The article doesn't say, but what do you want to bet that Lee and her family are immigrants? And that this is a classic American immigrant story: come to the States, work hard, buy a business - Lee bought the pharmacy, where she'd worked for nearly a decade, just before things started to go south with Steward - only to end up on the receiving end of some All American unbridled capitalism shite. 

Junhwa Lee's is hardly the worst story to come out of Steward. (That would be Sungida Rashid. So far.)  And there are a lot of Carney workers who are a lot worse off. Lee is a pharmacist and business owner. She and her family will take a hit - a big one - but will likely be fine. 

Suppose you were a health care aide in your late 50's who's worked at Carney for decades, standing on your feet for long, tension-filled days, but working an easy commute from home. And looking forward to retiring in a few years on a modest Social Security check and a modest pension. Nothing flashy, nothing great. But enough to get modestly by. Will that meager pension survive bankruptcy? I believe the technical answer is 'hah!'

Then there are the poor people in the surrounding community who went to Carney for their healthcare? Sucks to be the old little-English-speaking grandpa in a wheelchair who'll now have to take three buses to get to his new healthcare spot.

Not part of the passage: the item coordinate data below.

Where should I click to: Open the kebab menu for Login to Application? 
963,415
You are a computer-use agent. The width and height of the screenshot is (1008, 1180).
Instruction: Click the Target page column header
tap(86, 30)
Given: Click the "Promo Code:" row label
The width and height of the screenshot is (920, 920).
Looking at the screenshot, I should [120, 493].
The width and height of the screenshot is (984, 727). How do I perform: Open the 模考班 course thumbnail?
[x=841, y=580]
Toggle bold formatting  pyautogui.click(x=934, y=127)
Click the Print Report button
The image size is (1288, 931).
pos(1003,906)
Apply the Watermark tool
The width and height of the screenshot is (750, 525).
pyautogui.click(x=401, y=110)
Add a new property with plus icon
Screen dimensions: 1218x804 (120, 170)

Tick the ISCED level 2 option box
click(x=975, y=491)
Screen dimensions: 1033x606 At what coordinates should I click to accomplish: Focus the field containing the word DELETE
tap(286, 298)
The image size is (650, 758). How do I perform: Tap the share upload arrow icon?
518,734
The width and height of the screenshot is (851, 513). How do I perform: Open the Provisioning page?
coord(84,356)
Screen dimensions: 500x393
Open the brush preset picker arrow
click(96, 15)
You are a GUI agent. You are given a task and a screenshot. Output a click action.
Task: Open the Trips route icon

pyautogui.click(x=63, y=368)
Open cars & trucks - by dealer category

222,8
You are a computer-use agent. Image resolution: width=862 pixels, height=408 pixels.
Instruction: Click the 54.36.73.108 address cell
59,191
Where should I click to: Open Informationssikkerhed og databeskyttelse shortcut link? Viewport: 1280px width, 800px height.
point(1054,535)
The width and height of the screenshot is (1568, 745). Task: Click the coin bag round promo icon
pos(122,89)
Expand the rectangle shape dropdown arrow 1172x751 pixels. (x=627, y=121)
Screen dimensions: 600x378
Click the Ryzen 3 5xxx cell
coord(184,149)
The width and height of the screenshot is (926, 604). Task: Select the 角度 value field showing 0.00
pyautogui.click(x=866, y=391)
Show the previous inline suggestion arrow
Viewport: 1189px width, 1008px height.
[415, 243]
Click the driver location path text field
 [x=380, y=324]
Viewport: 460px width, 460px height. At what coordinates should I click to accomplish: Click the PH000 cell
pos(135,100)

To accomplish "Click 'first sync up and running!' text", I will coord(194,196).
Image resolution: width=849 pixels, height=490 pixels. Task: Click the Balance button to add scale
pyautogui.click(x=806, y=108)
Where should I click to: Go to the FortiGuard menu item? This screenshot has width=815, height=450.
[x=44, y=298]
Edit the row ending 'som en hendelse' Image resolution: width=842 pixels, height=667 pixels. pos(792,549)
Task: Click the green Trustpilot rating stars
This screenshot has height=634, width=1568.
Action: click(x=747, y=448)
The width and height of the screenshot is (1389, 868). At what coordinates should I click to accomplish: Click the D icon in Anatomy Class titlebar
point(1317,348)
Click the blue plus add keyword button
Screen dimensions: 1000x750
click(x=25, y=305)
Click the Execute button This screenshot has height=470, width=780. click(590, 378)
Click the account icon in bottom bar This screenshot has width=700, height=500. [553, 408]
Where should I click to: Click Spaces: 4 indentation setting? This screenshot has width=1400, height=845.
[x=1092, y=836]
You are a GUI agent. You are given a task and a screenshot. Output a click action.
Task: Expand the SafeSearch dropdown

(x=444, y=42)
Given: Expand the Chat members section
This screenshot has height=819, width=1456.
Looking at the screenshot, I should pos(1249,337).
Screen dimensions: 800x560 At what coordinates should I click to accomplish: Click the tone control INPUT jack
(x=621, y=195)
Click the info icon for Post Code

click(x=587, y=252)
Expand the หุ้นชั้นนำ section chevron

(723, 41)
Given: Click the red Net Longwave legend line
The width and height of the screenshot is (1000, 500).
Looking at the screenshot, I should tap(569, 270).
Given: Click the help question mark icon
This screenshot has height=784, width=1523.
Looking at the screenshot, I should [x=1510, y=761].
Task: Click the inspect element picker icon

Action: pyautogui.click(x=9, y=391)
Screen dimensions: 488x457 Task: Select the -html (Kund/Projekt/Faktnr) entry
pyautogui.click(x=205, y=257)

Yeah, life is hard, but bums like Ralph de la Torre make it a lot harder for those who are already struggling. 

Chances are most of what he's done to suck the life (and money) out of Steward is perfectly legal. Just immoral. But maybe his self-dealing, his using Steward's coffers to fund his lifestyle-of-the-rich-and-famous, will catch up with him. 

I hope someone from Steward ends up paying for their sins, and my favorite candidate is Ralph de la Torre.